Lampião preocupou-se em construir, propagar e controlar uma imagem específica de si mesmo, porém não conseguiu. À medida que ele tentava elaborar essa imagem, tornava-se objeto de representações múltiplas que se davam em um jogo de imagens contraditórias. Isso provavelmente porque os seus feitos encontravam eco no imaginário de sua época – perceptível até hoje –, suscitando uma variedade de interpretações e representações sobre ele. Nas palavras de Costa Senna, essas imagens que foram (e são) construídas não refletem a realidade, ajudam ao contrário, a instituir sobre Lampião uma idealização ou ficção social. Isso talvez aconteça porque os cordelistas através de seus versos constroem suas narrações à imagem do que vêem e do como representam a realidade. Assim como o pensamento mítico, esses poetas utilizam-se de imagens tiradas da experiência.

Eles demonstram Lampião como um homem suscetível de ser usado como um operador binário – herói/bandido, céu/inferno, vida/morte etc – e que pode sugerir uma relação com um problema que também é um problema binário (LÉVI-STRAUSS, 2007: 33-34). As narrativas cordelistas, portanto, tendem a produzir visões dicotômicas de Lampião. Desse modo, constroem polaridades como separações e não como travessia; é provável que a percepção dos interstícios, das ambigüidades dessas imagens possa ser construída, a partir do cruzamento das diferentes concepções sobre Lampião que possibilitam a observação do “e” – ladrão e justiceiro, bandido e herói – e não do “ou” ladrão ou justiceiro, bandido ou herói.

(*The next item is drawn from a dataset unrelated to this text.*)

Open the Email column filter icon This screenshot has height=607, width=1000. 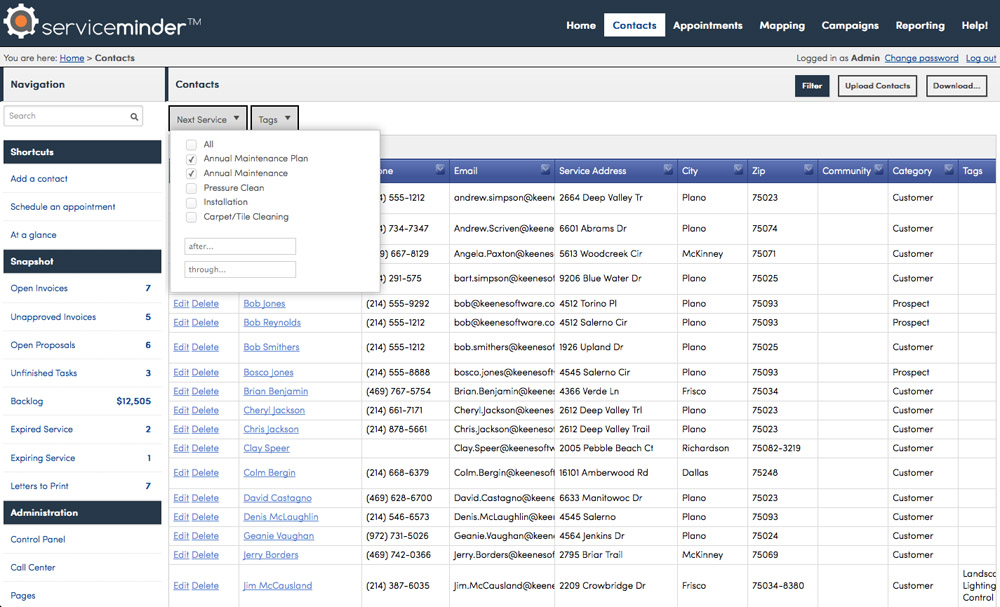545,168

Os usos, em minha pesquisa, dos conceitos de fronteira, liminaridade, fluxos consistem na tentativa de pensar nos vários fenômenos de deslocamentos, como é o próprio cordel sobre Lampião que está em um constante movimento do Nordeste para São Paulo e de São Paulo para o Nordeste. A noção de fronteira é primordial, haja vista que utilizo esse conceito em duas dimensões:
- Lampião como homem de fronteira no eterno movimento do seu bando, entre o legal e o ilegal, o heróico e o banditismo. Essa figura histórica extrapola ética, legal e violentamente as fronteiras, embora as simbolize e as determine em aspectos valorativos.
- Idéia de migração de pessoas, autores, idéias e valores, relacionada aos fluxos fronteiriços, migratórios que possibilitam ver a cultura como algo em constante movimento, embora suas formas significativas possam tornar-se duradouras.

As memórias narradas pelos poetas apresentam geralmente os sentimentos de mudança e permanência dos cordelistas em relação ao Sertão e ao Cangaço. Estas narrativas – em consonância com Todorov – apresentam uma tensão de duas forças: a mudança e ordem, não obedecendo a uma força especificamente, mas se constituindo na tensão entre as duas. No plano das narrativas sobre Lampião, o conflito é uma questão central para indicar as diferentes visões de mundo que acontecem simultaneamente e que são contraditórias dentro da construção das imagens de Lampião pelos cordelistas, como também as disputas de classificação e de memória legítima da vida de Lampião. Há nestes folhetos, a narração dos conflitos entre Lampião e seus adversários e as disputas no plano da interpretação de Lampião que põem à vista as oposições entre os próprios cordelistas.

(...) você vai tremer nas bases ao ver o trabalho que tenho para publicar sobre Lampião. Esse trabalho é resultado de uma pesquisa minuciosa que fiz nas fontes históricas e jornalísticas da época que quiseram criar um bandido e não fatos a partir da realidade. Fizeram com Lampião o mesmo que fizeram com os judeus (...). Hoje em dia não faz sentido falar de Lampião como bandido; apenas como cangaceiro; é o que ele é. O meu trabalho é uma tentativa de mostrar as coisas como elas realmente aconteceram (SENNA, Costa. Entrevista realizada, em maio de 2009, em São Paulo).

(...) Ele era bandido. Desperta tanto fascínio, mais, eu acho, por causa da mídia. Eu gosto da história dele; porque naquela época era tudo muito difícil (...). E ele sobreviver, andando a pé, enganando a polícia, corrompendo a polícia, (...) levando tiro, reinando por quase vinte anos (...). É herói por causa disso, mas foi bandido, sanguinolento. É admirado por ser inovador, inteligente, poeta, costureiro, cozinheiro (...) desperta atenção por ter enganado e se saído bem por quase vinte anos (ACOPIARA, Moreira de. Em entrevista, realizada no dia 2 de maio de 2009, em São Paulo).